A schedule is either:
- ephemeral, happening once at a set amount of time into the future, without guarantee of retries if the conductor is shut down, or
- persisted, happening at regular intervals defined by a crontab string.
This pattern of receiving and returning a schedule can be used for things like implementing exponential falloff when retrying a failed task, or cancelling a recurring job that’s no longer needed.
Finally, a scheduled function is ‘infallible’, which means it can’t return an error. If a runtime error happens either in the function call or a host function that it calls, the conductor will log the error and silently fail.
Remote signal receiver
Where: coordinator zomes
This is a special public zome function made for receiving remote signals from other peers on the same network. It receives the signal payload as its only parameter. As with any public zome function, you can set access privileges using capabilities to prevent abuse.
What's really going on with remote signals
Behind the scenes, a remote signal is just a remote call to the recv_remote_signal
zome function. The conductor treats this function specially, not waiting for a response from the remote end.
Key takeaways
- The entry type definitions callback tells a conductor about the entry types an integrity zome defines, but the Rust SDK generates one for you using macros.
- Validation and genesis self-check callbacks receive data for validation.

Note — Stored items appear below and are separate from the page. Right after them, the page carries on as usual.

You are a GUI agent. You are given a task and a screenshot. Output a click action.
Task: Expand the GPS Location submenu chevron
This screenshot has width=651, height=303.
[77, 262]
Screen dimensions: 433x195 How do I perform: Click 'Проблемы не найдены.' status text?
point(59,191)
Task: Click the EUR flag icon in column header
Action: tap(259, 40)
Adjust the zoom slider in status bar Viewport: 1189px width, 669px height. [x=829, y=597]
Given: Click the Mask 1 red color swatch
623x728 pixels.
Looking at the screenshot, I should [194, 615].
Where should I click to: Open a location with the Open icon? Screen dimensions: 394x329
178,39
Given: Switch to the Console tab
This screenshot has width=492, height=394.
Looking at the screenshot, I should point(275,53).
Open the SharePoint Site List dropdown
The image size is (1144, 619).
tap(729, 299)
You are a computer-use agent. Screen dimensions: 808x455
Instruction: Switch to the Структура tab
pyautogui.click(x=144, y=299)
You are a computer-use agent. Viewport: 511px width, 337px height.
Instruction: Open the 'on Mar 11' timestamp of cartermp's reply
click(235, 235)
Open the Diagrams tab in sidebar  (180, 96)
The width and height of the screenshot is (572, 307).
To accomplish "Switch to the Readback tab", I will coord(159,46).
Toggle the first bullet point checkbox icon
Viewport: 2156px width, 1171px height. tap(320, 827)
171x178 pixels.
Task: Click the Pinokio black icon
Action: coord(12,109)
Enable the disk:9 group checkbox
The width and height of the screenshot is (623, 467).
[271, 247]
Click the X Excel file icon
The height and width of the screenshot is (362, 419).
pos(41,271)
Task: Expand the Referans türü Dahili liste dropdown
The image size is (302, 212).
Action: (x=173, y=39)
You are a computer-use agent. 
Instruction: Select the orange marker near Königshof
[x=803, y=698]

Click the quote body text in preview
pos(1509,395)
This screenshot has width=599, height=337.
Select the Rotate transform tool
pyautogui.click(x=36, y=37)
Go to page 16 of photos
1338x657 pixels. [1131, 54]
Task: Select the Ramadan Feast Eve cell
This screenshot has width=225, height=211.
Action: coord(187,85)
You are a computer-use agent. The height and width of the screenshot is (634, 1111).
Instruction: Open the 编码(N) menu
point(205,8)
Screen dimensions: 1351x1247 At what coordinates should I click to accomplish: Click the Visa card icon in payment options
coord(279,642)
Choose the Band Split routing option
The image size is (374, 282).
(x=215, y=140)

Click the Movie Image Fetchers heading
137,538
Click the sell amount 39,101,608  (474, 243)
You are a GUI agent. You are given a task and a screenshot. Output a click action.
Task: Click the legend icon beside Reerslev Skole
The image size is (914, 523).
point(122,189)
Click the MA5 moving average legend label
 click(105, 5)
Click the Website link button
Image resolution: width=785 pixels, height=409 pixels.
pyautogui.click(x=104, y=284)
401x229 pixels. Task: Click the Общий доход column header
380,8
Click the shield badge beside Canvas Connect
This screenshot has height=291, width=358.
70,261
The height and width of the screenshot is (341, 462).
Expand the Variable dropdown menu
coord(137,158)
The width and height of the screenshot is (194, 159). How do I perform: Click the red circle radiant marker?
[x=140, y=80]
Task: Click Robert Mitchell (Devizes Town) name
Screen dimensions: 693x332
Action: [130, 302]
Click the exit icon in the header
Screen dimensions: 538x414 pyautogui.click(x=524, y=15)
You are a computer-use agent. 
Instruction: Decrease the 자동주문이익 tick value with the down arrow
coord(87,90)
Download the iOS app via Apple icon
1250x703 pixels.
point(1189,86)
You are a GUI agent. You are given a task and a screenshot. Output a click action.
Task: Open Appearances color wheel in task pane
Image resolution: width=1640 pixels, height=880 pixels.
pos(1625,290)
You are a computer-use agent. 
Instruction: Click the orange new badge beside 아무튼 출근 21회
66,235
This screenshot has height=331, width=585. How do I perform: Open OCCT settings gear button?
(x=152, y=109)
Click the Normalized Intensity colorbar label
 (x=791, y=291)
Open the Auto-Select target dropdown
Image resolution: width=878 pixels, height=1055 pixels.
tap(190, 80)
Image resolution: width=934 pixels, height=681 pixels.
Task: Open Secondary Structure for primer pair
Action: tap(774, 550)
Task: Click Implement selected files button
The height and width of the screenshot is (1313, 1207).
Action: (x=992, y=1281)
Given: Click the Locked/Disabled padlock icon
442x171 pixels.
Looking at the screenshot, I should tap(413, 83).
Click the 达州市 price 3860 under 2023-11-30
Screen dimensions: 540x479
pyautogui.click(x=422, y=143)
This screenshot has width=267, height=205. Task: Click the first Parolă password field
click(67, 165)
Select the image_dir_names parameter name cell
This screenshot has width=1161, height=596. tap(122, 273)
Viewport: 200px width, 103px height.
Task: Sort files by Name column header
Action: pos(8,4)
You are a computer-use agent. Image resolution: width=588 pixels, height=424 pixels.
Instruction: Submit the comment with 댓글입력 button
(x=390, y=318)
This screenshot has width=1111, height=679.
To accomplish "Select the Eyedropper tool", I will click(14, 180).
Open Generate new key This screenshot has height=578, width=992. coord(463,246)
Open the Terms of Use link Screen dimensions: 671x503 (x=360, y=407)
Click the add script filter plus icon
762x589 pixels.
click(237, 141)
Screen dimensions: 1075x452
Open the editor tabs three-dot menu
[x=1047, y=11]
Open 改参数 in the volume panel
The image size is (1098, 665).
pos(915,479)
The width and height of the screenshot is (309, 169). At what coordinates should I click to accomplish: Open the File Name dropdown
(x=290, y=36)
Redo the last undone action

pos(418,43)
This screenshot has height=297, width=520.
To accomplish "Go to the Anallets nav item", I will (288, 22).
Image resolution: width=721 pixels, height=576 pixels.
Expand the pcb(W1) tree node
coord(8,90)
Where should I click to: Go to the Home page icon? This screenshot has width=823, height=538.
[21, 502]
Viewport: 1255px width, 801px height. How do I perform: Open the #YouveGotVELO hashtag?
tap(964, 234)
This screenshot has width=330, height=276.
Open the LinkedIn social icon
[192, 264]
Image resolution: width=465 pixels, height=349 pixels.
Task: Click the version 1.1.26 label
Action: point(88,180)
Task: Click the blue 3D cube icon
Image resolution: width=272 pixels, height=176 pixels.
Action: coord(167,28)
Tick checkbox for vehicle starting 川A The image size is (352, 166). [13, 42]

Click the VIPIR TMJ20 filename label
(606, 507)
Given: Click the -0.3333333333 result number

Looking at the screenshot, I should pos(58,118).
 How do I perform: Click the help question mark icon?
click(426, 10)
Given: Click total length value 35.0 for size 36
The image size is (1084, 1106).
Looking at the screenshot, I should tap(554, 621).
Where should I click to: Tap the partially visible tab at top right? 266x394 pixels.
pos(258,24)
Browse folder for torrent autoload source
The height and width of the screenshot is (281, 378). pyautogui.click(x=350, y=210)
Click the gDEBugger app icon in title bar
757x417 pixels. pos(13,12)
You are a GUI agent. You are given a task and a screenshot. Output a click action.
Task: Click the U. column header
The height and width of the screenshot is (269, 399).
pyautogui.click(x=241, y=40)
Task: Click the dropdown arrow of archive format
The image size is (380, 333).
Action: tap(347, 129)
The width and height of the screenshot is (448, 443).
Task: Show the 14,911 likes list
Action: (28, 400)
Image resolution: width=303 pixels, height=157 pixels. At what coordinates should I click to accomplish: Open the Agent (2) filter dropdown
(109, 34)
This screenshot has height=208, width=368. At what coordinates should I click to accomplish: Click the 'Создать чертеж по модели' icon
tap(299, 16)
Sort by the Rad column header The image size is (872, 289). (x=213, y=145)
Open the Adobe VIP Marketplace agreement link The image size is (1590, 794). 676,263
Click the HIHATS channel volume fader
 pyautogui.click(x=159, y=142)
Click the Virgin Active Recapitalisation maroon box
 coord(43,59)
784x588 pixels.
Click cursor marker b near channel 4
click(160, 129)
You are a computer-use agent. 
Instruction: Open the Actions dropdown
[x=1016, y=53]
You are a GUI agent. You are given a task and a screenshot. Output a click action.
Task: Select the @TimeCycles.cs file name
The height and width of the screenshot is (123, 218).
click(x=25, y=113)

- The init callback can be used to set up initial cell state, make connections with peers, and other startup tasks.
- The post-commit callback is called after every successful zome function call that commits data.
- Functions can be scheduled for asynchronous execution, either once or on a recurring schedule, and can modify their schedules every time they’re executed.
- Scheduled functions cannot throw errors.
- The remote signal receiver is a special zome function that responds to remote signals and doesn’t need to return a value.